CDs entstehen meistens in einer optimalen Studiosituation und wir erleben die Werke in nahezu makelloser musikalischer Qualität. Und es ist gewusst, dass dabei viele verschiedene Takes zusammengesetzt, Fehler oder Geräusche herausgeschnitten werden und dass auch die Tontechnik oft korrigierend eingreift. Wer aber ins Konzert geht, das ist jedenfalls die Meinung unseres Mitarbeiters Alain Steffen, der geht wegen des Live-Erlebnisses dorthin. Er mag hören und sehen, wie die Musiker untereinander und miteinander kommunizieren, wie sie dialogisieren und sich die musikalischen Bälle zuwerfen.
Für die Pianistin Yuja Wang und den Geiger Leonidas Kavakos, die zu den Publikumslieblingen der einheimischen Musikszene gehören, hatte man das Kammermusikkonzert in den großen Saal der Philharmonie verlegt und somit vielen Musikfreunden die Gelegenheit gegeben, an diesem Musikereignis teilzuhaben. Besonders gespannt war man natürlich auf das Aufeinandertreffen dieser beiden vom Temperament her gegensätzlichen Persönlichkeiten. Auf der einen Seite, die überbordende Spiellust der exzentrischen und musikalisch begnadeten Pianistin Yuja Wang, die eine ebenso ernsthafte wie virtuose Gestalterin ist und gerne musikalische Grenzen auslotet. Auf der anderen Seite der subtile und souveräne Violinist Leonidas Kavakos, vom Typ her eher ein konservativer, verinnerlichter Interpret, der gerne der klassischen Linie im Sinne der musikalischen Tradition treu bleibt. Wang und Kavakos sind allerdings langjährige und wirklich aufeinander eingespielte Partner. Fast zu sehr, möchte man nach diesem Konzert meinen, denn von Kommunikationsfreude und Interpretationslust war an diesem Abend nichts zu spüren.

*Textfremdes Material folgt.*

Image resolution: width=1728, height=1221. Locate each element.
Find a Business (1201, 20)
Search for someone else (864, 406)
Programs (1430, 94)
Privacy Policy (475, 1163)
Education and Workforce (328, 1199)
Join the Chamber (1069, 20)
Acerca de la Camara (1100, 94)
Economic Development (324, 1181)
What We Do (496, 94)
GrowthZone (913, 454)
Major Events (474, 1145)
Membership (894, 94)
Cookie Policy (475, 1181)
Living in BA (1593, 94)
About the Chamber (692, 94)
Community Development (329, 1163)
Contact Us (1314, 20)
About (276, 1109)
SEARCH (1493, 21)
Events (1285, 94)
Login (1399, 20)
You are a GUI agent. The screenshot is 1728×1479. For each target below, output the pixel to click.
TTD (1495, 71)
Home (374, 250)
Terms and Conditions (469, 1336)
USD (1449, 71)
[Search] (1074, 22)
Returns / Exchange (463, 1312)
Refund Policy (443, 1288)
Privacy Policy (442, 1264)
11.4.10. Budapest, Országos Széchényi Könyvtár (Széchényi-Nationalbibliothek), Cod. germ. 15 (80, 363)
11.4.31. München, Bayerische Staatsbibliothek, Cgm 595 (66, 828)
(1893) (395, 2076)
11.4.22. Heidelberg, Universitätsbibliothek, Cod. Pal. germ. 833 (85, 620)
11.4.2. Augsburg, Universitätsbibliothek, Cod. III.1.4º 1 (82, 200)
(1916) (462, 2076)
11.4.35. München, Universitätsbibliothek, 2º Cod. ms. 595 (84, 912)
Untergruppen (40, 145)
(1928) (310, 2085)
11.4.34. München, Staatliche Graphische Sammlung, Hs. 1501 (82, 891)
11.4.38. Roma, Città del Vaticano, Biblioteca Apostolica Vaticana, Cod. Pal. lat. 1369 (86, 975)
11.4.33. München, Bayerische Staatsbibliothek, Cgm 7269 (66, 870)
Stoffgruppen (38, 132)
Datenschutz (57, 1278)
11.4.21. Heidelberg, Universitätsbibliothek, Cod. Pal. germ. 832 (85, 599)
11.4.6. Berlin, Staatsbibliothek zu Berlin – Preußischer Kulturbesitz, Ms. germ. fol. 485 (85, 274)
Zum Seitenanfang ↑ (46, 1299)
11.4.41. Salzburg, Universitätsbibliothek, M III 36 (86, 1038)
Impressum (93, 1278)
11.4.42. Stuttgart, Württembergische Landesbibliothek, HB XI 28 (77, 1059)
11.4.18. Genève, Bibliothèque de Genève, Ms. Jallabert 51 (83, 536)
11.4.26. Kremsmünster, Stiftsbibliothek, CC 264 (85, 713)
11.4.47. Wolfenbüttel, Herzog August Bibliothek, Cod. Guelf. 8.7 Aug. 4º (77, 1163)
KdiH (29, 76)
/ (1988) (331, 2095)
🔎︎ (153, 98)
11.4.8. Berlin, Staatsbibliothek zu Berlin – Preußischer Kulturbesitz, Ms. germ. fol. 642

Auf dem Programm standen die Sonate für Violine und Klavier Nr. 1 G-Dur von Johannes Brahms, die Violinsonate a-Moll von Leos Janacek und die 2. Sonate für Violine und Klavier d-Moll von Robert Schumann, drei an sich besondere und irgendwie untypische Werke. Die Brahms-Sonate ist ein eher schwelgerisches und melodiöses Werk, bei dem Brahms immer wieder mit überraschenden Wendungen, z.T. impressionistischen Klängen und diaogfreudigen Passagen arbeitet, dabei aber die Virtuosität der Instrumente komplett zurücknimmt. Grösste Expressivität und immer wieder unerwartete Ideen zeichnen die Janacek-Sonate aus, während die gewaltige Schumann-Sonate mit ihrem leidenschaftlichen und pathetischen Gestus, ihren ungewohnter Pizzicato-Einlage im 3. Satz und ihrer symphonischen Dichte für sich einnimmt. Trotzdem wollte der Funke an diesem Abend nicht so recht überspringen. Kavakos und Wang spielten natürlich hervorragend, aber das Ganze war so professionell und eingeübt, dass es schon wieder routiniert wirkte. Kommunikation gab es absolut keine. Weder Wang noch Kavakos hatten Blicke für einander, jeder spielte für sich und ein Gefühl des Zusammenmusizierens entstand in keinem Moment des Konzerts. Jeder schien die Gesten des andern hundertprozentig im Ohr zu haben, so dass die Musik einfach nur abgespult werden musste. Die einzige Interpretation, die mich halbwegs überzeugte, war die Janacek-Sonate. Während Kavakos und Wang bei Brahms und Schumann die Musik einfach laufen lassen konnten, waren bei Janaceks Sonate die Interaktionen und das aufeinander Hören ein Muss. Trotzdem vermisste man die Spannung, das Gefühl zwischen den beiden Musikern. Hörenswert waren allerdings die Zurückhaltung und die wunderbaren impressionistischen Klänge, zu denen Yuja Wang in den drei Werken fähig war, während dagegen der sonst großzügige und edle Bogenstrich von Kavakos erstaunlich spröde klang. Demnach ein routiniert-professionell gespieltes Konzert ohne richtige Seele und zu wenig angesichts dieser beiden hochkarätigen Musikerpersönlichkeiten.